**EXCERPT PROVIDED**
-------------------------

Questions whose answers are imputed are not asked of the user — the user may never see these questions at all. Some questions are designed to always be imputed to support the execution of business logic rules.

The results of imputation are not stored in the database because they are computed on-the-fly to ensure that the GovReady-Q always runs the business logic rules on the most recent, current set of answers to the questions. As a result, there may be no TaskAnswer or TaskAnswerHistory records for questions that have been imputed.

In certain circumstances, a question’s answer may be imputed after a user already provided an answer to the question. In such cases, the user’s answer remains in the database and appears in the database as the current answer to the question. However, when visiting GovReady-Q, imputed answers supersede user answers and only the imputed value will be used.

Output Documents¶

Compliance apps produce output documents. Each output document is generated by combining a template with the answers to questions (both user-inputted and imputed). Templates are typically written using Markdown syntax and are displayed in GovReady-Q as HTML documents, but they typically can also be downloaded in other formats such as a Microsoft Word document or PDF.

-------------------------

**DATA LINES**
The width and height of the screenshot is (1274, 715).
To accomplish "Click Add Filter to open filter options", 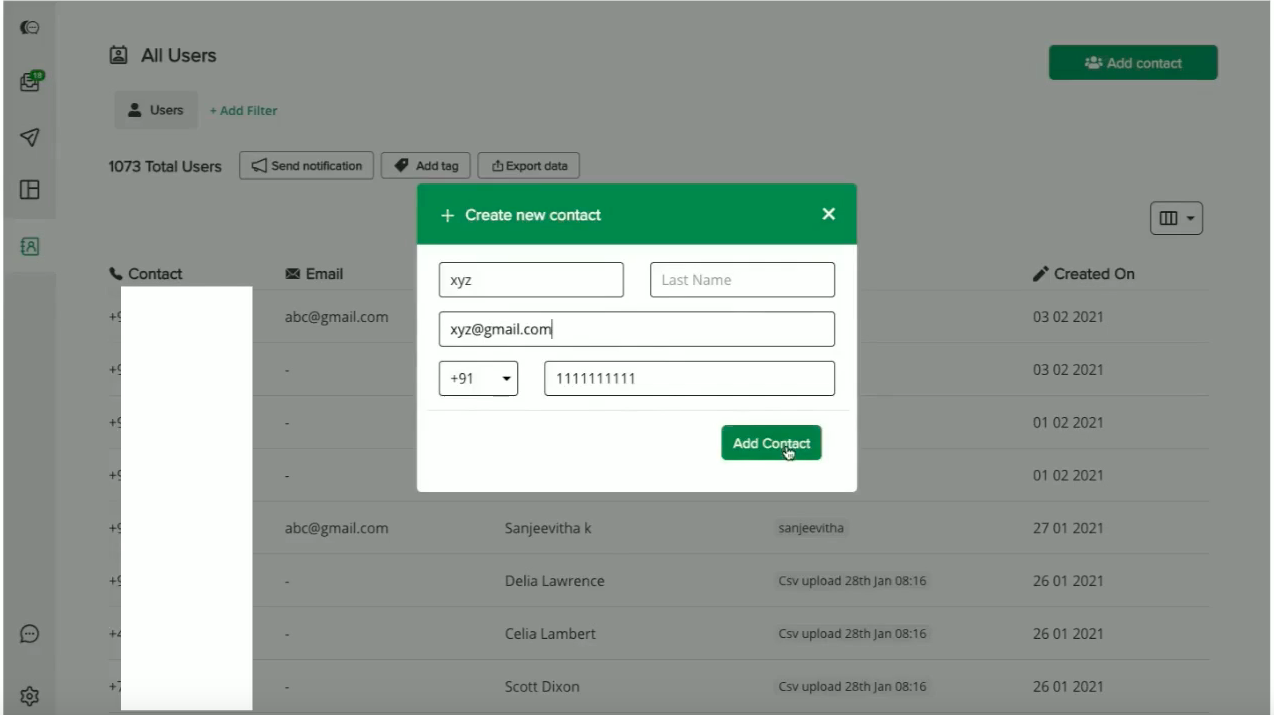I will (x=243, y=110).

-------------------------

**TASK INSTRUCTIONS**
[a] Copy from the GovReady-Q excerpt the passage that begins at the words "The results of" and stops after "will be used.".
[b] Write what comes next in the GovReady-Q text on imputed answers and output documents, picking up after its final sentence.

**TASK-BY-TASK OUTPUTS**
[a]
The results of imputation are not stored in the database because they are computed on-the-fly to ensure that the GovReady-Q always runs the business logic rules on the most recent, current set of answers to the questions. As a result, there may be no TaskAnswer or TaskAnswerHistory records for questions that have been imputed.

In certain circumstances, a question’s answer may be imputed after a user already provided an answer to the question. In such cases, the user’s answer remains in the database and appears in the database as the current answer to the question. However, when visiting GovReady-Q, imputed answers supersede user answers and only the imputed value will be used.

[b]
As with imputation, output documents are generated on-the-fly when they are viewed by GovReady-Q users. The generated documents are not stored in the database because they are computed on-the-fly to ensure that the GovReady-Q always runs the template on the most recent, current set of answers to the Module’s questions. As a result, there is no database table for output documents.

Output Document Special Values¶

As of version 0.9.1.22.3, GovReady-Q makes the following special objects available to Output Documents.

{{ control_catalog }}

The control_catalog object provides access to a Catalog of Controls such as the NIST 800-53 and NIST 800-171. The control_catalog object is a flattened, simplified dictionary of the controls sourced from the OSCAL version of the control id as the key (e.g., “AC-2 (2)” is ac.2.2).

When you pass a list of control ids into an Output Document, you can use the control ids to access the text of the controls from the control_catalog object.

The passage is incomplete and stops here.